Many people are confused about where to start their workout. Do you first hop on the elliptical for half an hour or just beeline it to the squat rack for some heavy lifting? What is more important, does it even matter? What to do first, cardio or weights?
There is no one true answer for this one. It comes down to what your goals are. Do you want to build muscle? Do you want to compete in an upcoming 10k race?
What to do and when:
The fact is, you can’t fulfill your ultimate potential as both a weightlifter and a marathoner at the same time. Too much cardio at the beginning of your workout will hinder your ability to put on muscle. Your ability to lift to your true ability after an intense run will be much lower. Alternatively, pumping too much iron before cardio will slow your endurance gains.

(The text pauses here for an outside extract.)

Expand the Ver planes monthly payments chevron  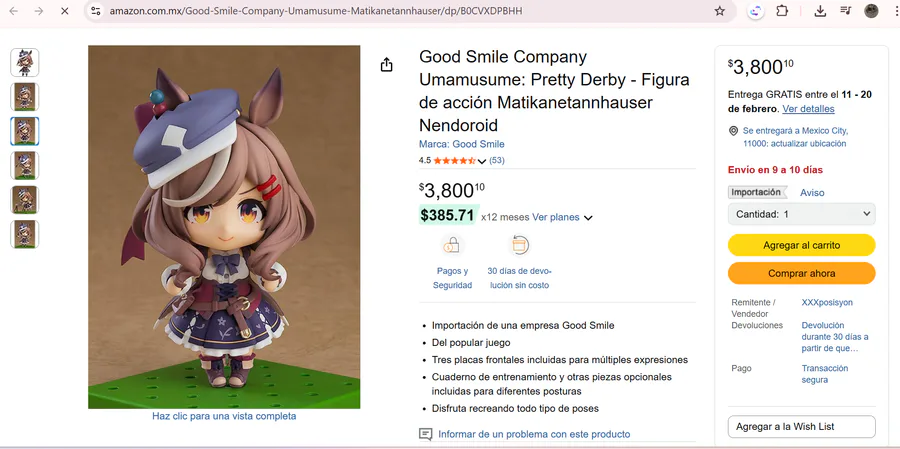588,218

But, most of us want a combination of cardiovascular fitness and some visible muscles. We want overall fat loss AND improved body composition. Basically, we want to look good at the beach.
Where to start?
Your workout should start with whatever activity is most important to you. The warm up is important, regardless of preference. A 5-10 minute dynamic session to warm up your muscles, joints, and increasing your heart rate can an effective warm up. We also recommend myofascial release by using foam rollers and lacrosse balls on tight or problem areas. Always start your workout with a proper warm up.
Dynamic stretch examples: walking lunges with torso twist, caterpillar walks, walking knee to chest, butt kicks, and side shuffle
Is your goal fat loss and lean muscle building? Along with proper nutrition, a progressive and committed program is vital. We suggest starting with a warm-up, do your weight routine, and finish off with some cardio – if that’s part of your program. This order will have your muscles responding better to the weight, as you won’t be fatigued from previous cardio.
Also remember to mix it up! Variability in your program is good for you; it challenges your body and metabolism. If you’re in love with the treadmill, try swimming or biking one day. If you’re always doing long distance cardio, try some interval training one day.